Here we reach another fork in the road, at least as important as the fork that separates the kind of so-called academic rigor that makes superficiality compulsory from the kind of realism about agency that makes the human sciences human. This second fork in the road, considered in the context Africa, divides the modernizing university whose function is to erase the cultures of its students from the humanizing university whose function is to affirm the cultures of its students. In the context of the world, it divides the university stubbornly clinging to disciplines designed in Europe in the 19th century, from the university welcoming the entire world as it is now.

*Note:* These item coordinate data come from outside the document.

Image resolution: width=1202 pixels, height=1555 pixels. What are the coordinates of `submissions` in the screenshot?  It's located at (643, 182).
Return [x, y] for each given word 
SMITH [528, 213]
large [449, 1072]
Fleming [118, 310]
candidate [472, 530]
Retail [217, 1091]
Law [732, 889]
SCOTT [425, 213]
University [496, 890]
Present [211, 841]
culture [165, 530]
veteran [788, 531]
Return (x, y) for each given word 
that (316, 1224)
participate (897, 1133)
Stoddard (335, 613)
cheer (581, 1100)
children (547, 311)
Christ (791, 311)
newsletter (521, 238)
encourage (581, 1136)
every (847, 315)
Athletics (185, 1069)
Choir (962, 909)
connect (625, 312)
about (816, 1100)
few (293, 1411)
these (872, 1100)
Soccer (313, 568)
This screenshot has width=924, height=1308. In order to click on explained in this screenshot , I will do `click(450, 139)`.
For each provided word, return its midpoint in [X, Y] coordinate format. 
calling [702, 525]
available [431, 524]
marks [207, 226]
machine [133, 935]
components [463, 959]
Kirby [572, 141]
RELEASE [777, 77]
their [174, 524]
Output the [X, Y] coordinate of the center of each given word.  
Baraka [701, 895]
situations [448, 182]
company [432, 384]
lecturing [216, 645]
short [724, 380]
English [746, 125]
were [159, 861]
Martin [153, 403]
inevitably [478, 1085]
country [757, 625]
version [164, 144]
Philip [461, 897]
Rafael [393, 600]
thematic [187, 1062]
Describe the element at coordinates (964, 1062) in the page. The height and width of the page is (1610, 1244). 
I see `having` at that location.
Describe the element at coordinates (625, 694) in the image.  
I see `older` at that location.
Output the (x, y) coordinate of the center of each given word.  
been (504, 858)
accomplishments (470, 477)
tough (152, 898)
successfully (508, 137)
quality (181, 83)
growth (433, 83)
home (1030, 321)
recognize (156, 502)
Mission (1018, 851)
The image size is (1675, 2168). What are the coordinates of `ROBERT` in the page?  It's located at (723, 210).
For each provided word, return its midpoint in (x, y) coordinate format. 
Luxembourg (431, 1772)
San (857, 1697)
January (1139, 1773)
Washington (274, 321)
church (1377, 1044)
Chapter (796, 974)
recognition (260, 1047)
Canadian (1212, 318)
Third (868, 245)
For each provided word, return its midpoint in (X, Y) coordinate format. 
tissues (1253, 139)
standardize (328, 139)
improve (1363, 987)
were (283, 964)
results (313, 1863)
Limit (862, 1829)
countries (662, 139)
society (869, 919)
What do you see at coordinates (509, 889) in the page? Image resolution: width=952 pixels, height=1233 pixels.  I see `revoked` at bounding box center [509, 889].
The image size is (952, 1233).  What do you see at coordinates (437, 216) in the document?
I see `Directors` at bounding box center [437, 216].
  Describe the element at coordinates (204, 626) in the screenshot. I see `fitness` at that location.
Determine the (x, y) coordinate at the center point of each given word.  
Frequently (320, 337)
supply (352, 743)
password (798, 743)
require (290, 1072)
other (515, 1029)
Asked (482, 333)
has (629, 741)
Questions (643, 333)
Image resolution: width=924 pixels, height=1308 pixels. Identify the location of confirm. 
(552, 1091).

The implicit curriculum and frequently the explicit curriculum of European universities transplanted to colonial and post-colonial soil has been to modernize the natives. The result of modernization in Africa has been that Africa now has the same problems the rest of the modern world has; namely, Africa has chronic unemployment, growing crime, chronic destruction of nature and disenchantment in its various forms.

I hear the response of this SARCHI chair, as articulated by Professor Hoppers to be: humanize modernity,. humanize by enlargement. Make the university a celebration of what humans are and have been and will be. Bring modernity’s other into the curriculum, not to assimilate modernity’s other into the categories the disciplines already have,  but to transform the curriculum, transform research, transform community engagement.

Among the many cultures humans have created there are many that do not know unemployment. Julius Nyerere points out that before European contact there was no unemployment in Africa. Nyerere quotes a Swahili proverb—Host your guest for two days and on the third day give him a hoe. This proverb lives and moves and has its being in a pre-colonial world where civil law in the tradition of Roman Law did not yet exist. It is a world where in Michel Foucault’s terminology the historical conditions for the possibility of unemployment did not yet exist.

We want to learn things that many indigenous peoples know that modernity does not know. This wisdom includes how to achieve social integration and social cohesion and how to live in a sustainable harmony with the air, the water, the earth, plants and animals: all forms that share the planet with us.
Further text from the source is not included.